Have another student read this statement by Elder M. Russell Ballard, a member of the Quorum of the Twelve:

“Recently I talked with several groups of young men and women in Utah and Idaho. They told me that some of our youth feel that they can be immoral during their teen years and then repent when they decide to go on a mission or be married in the temple. Some young men talk about a mission as a time when they will be forgiven from their past sins. They have the notion that a few transgressions now are no big deal because they can repent quickly, go on a mission, and then live happily ever after” (in Conference Report, Oct. 1990, 46; or Ensign, Nov. 1990, 36).

Ask: What deceptions are common today?

Have a third student read the continuation of Elder Ballard’s statement:

“Please believe me when I tell you that this scenario is a gross deception by Satan; it is a fairy tale. Sin will always, always, result in suffering. It may come sooner, or it may come later, but it will come. The scriptures state that you will ‘stand with shame and awful guilt before the bar of God’ (Jacob 6:9) and that you will experience ‘a lively sense of … guilt, and pain, and anguish’ (Mosiah 2:38).

“A related misconception is that repentance is easy. President Kimball said that ‘one has not begun to repent until he has suffered intensely for his sins. … If a person hasn’t suffered, he hasn’t repented’ (The Teachings of Spencer W. Kimball [Salt Lake City: Bookcraft, 1982], pp. 88, 99). You need only talk to a person who has truly repented of serious sin to understand that the momentary pleasure of an immoral act is simply not worth the pain that always follows” (in Conference Report, Oct. 1990, 46; or Ensign, Nov. 1990, 36).

Ask:

  • What warnings have the Lord’s servants given?
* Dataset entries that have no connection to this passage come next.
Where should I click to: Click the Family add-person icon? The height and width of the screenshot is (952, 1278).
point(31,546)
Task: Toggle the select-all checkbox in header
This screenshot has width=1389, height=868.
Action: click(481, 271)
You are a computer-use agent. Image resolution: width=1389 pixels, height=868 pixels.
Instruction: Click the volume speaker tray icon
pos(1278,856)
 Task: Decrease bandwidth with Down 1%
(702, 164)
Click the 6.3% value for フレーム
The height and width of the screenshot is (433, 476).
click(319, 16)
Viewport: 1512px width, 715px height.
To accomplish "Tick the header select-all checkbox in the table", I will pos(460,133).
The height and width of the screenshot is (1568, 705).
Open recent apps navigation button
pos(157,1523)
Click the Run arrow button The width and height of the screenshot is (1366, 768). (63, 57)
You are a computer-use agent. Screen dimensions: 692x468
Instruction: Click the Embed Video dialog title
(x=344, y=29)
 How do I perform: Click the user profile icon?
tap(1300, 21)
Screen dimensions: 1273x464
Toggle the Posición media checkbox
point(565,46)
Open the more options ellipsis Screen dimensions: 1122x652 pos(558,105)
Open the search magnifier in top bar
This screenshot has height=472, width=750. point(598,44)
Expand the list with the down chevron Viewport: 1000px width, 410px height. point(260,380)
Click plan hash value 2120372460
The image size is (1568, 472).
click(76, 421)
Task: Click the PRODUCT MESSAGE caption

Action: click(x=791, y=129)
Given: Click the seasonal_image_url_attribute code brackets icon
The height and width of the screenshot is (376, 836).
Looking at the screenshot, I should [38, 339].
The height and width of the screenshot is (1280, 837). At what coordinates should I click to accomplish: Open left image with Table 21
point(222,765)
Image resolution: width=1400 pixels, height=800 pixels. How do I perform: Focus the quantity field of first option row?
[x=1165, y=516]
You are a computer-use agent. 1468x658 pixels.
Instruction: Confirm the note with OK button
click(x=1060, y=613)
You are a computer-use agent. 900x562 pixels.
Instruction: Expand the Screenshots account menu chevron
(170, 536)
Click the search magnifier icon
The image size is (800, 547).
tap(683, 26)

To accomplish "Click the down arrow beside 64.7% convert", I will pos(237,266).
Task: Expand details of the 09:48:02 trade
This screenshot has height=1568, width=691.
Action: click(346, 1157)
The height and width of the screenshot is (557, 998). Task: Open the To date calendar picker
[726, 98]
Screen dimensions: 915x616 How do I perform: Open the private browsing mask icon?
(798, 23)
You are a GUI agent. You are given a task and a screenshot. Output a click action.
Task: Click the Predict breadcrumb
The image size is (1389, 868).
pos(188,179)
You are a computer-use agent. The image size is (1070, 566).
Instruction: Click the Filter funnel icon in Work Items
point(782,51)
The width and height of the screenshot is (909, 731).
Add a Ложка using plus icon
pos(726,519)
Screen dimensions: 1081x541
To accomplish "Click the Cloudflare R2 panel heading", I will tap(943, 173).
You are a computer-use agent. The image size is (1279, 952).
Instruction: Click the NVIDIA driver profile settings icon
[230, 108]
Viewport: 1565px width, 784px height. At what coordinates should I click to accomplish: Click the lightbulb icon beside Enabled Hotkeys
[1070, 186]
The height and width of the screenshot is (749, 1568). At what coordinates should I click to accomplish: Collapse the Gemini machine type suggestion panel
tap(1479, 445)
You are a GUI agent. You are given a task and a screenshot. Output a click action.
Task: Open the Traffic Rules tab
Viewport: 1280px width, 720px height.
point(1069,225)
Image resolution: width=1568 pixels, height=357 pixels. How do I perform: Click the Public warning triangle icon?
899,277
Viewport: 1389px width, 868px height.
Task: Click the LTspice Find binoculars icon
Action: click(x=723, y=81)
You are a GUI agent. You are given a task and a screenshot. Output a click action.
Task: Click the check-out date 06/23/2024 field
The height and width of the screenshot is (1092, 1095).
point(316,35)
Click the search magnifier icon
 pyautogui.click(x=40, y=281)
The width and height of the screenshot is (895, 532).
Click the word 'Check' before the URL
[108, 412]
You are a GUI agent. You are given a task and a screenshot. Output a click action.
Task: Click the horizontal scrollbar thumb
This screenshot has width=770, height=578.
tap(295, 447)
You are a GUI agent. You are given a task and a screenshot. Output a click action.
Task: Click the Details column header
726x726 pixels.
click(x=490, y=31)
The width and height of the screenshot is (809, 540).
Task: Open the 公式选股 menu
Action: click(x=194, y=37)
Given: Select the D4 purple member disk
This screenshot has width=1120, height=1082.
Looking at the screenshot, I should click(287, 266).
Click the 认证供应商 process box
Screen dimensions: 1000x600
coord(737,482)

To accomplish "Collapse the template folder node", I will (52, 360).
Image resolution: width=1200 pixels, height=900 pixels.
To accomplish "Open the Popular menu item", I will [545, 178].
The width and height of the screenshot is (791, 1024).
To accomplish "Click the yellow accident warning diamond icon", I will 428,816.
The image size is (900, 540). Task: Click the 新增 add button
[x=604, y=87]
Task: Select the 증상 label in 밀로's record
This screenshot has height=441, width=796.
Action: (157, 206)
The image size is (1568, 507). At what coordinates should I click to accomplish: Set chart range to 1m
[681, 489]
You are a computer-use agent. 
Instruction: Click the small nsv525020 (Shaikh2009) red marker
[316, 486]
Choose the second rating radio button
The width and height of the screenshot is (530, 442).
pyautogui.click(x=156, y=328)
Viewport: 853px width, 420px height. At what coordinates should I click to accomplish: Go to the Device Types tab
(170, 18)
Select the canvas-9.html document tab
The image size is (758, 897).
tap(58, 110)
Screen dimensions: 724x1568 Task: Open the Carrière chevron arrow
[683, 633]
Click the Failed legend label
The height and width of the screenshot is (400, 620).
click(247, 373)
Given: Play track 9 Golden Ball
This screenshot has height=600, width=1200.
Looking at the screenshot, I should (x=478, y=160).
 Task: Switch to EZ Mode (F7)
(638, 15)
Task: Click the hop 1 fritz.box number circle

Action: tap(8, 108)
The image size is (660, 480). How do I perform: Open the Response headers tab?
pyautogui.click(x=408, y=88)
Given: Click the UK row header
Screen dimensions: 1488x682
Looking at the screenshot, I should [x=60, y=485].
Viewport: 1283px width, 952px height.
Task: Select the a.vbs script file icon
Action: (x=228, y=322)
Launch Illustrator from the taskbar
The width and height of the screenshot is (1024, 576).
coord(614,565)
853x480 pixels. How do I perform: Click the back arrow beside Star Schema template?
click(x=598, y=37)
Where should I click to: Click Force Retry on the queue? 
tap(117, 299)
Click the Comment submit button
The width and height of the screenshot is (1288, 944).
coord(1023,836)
  • What can we do to detect Satan’s deceptions and avoid the pitfalls that come with them?

Divide the class into groups and divide the following sets of references between them. Have each group search their references for keys to detecting Satan’s deceptions:

List the keys on the board as students find them.

Share the warning by President Joseph F. Smith in the introduction to section 50 above. Read Doctrine and Covenants 50:40–46, and discuss why the Lord may have chosen to end a revelation of warning in this way. Ask: What hope might these verses bring to those concerned about Satan’s power?

Doctrine and Covenants 50:10–25. The Spirit of the Lord brings understanding, edification, and joy. The spirit of the adversary brings confusion.

(10–15 minutes)

Write on the board the headings Teacher’s Responsibility, Students’ Responsibility, and What a Seminary Class Should Accomplish. Tell students: Imagine you are a newly appointed early-morning seminary teacher for your ward. Your coordinator has asked you to study the scriptures and find what the Lord has said about the three topics on the board. Have students read Doctrine and Covenants 50:10–25 looking for answers. Discuss each topic separately, and write students’ ideas under the appropriate headings. The following statements may help your discussion. Elder Wilford Woodruff, who was then a member of the Quorum of the Twelve, taught:

“No man, in this or any other generation, is able to teach and edify the inhabitants of the earth without the inspiration of the Spirit of God” (The Discourses of Wilford Woodruff, sel. G. Homer Durham [1946], 57).

Elder Joseph B. Wirthlin, a member of the Quorum of the Twelve, said:

“The more class members read their scriptural reading assignments, the more they bring their scriptures to class, and the more they discuss what the gospel actually means in their lives, the more will be their inspiration, growth, and joy as they try to solve their personal concerns and challenges” (in “Teaching by the Spirit,” Ensign, Jan. 1989, 15).